Frank Herbert's Dosadi Experiment was better than Dune I thought. A.E. Van Voght wrote some stunning stories considering when he lived


----------



## Hodge (Dec 8, 2005)

I probably should have put Larry Niven on the poll... I didn't think about him as I haven't read any of his stuff. Or even heard of his stuff, really.


----------



## journyman161 (Dec 8, 2005)

Larry Niven writes hard science scifi & has single-handedly brought the Ringworld & other marvels into being. Want an explanation for the changes that come over us as we age? Read Protector & the Ringworld series.

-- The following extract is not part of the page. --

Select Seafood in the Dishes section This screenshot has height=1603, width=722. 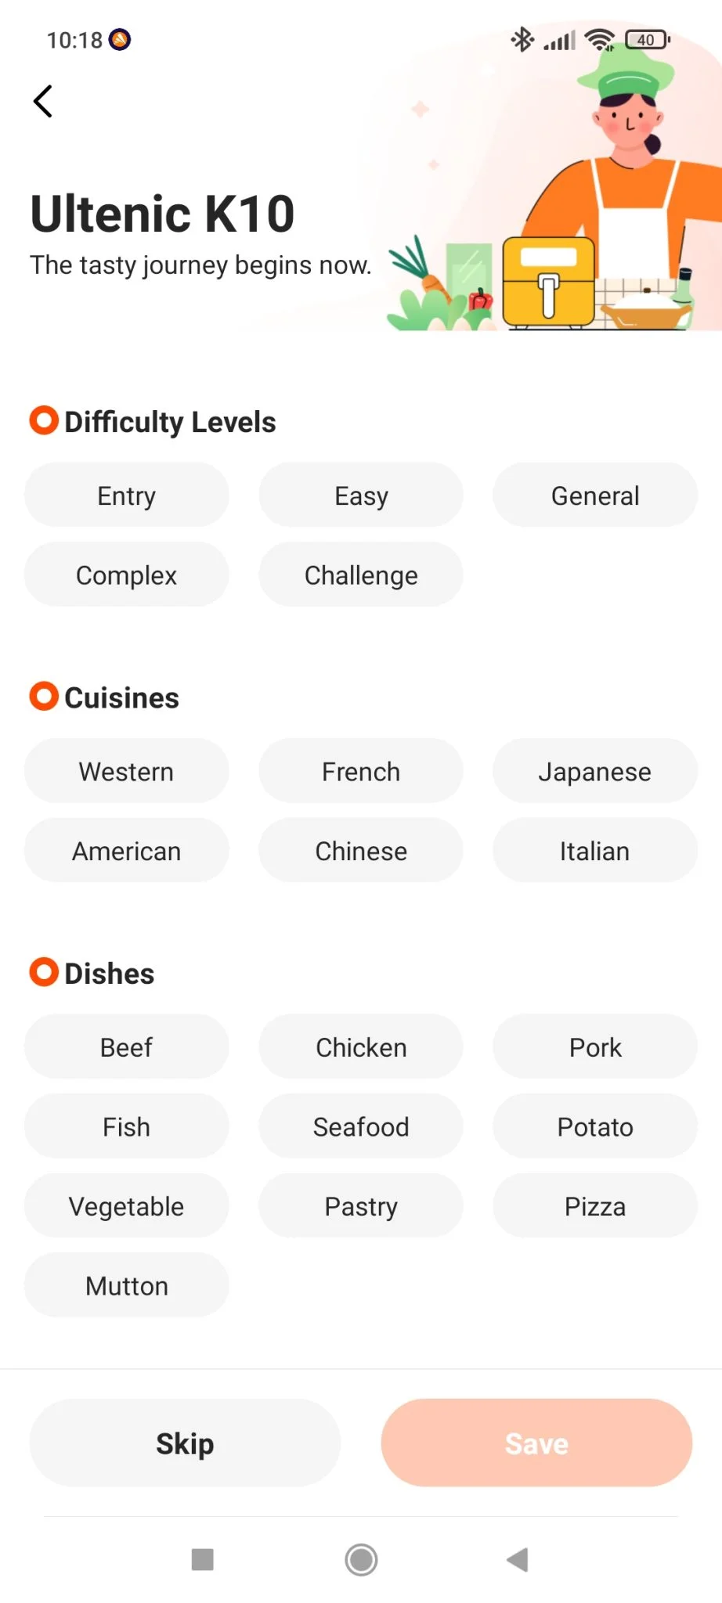click(x=361, y=1127)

LN also invented the whole 'Future History' genre & Asimov connected up the Robot world with the Foundation world because of Niven's concept

Imagine a race of humans living in the gas torus of a planet's atmosphere where the planet has been destroyed by the forces involved in orbiting a neutron star which in turn orbits a large normal star? With trees that stretch kilometres long & are shaped like an integral sign due to orbital forces? With birds that swim & fish that fly? read The Integral Trees & the Smoke Ring...


----------



## Elvenswordsman (Dec 10, 2005)

holy crap i'm not taking the poll...they're all amazing!


----------



## Rhea (Dec 12, 2005)

I didn't take the poll, coz I'm not sure which is my fave...

When I first started reading sci-fi I loved Arthur C. Clarke. Then I read some of Ben Bova, which I thought was really good. Right now I'm reading:

Alastair Reynolds. You _have_ to read his books. They're really, really good. I especially like 'Chasm City', there's this twist at the end, really really good. His other books are interesting, too. It's sort of a series, but you don't have to read his first novel to read the third. If I'm not mistaken he's got 4 novels now.

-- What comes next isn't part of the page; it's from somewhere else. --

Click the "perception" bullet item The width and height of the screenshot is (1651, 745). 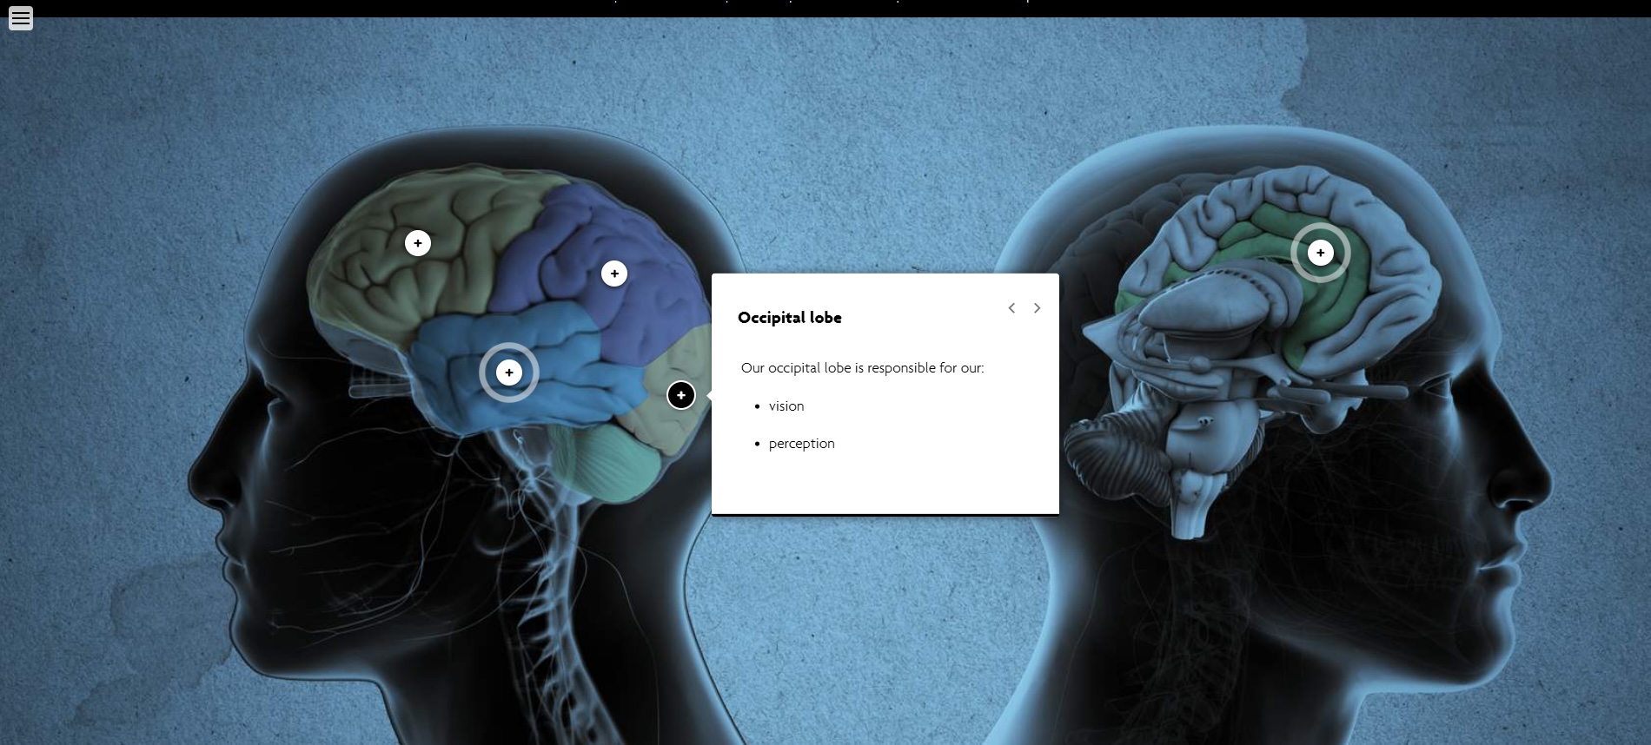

I didn't know C.S. Lewis wrote sci-fi...all I've read are his Narnia series (which I love!) what sci-fi books did he write?


----------



## RachelEvil (Dec 12, 2005)

Philip K. Dick.


----------



## Hodge (Dec 12, 2005)

C.S. Lewis wrote the highly acclaimed (and very famous in the sci-fi world) _Out of the Silent Planet_ and its sequels.


Well dammit, I could only put ten choices on the poll...


----------



## rbradley_80 (Dec 12, 2005)

I personally love Orson Scott Card.  Enders Game is amazing


----------



## Rhea (Dec 13, 2005)

What is _Out of the Silent Planet_ about?


----------



## Hodge (Dec 13, 2005)

No idea, haven't read it.


----------



## Walker Pierce (Dec 14, 2005)

I have to say C.S. Lewis.

Mainly because my knowledge most of the others listed is lacking, but also because I could never really put down his books without an almost overwhelming regret. He's not my favorite author, but out of those on the list, he stands alone for me.


----------



## pride.in.introspection (Feb 10, 2006)

You've left out Robert J. Sawyer!


----------



## JTnovelist (Feb 11, 2006)

H.G. Wells, his writing is just fantastic


----------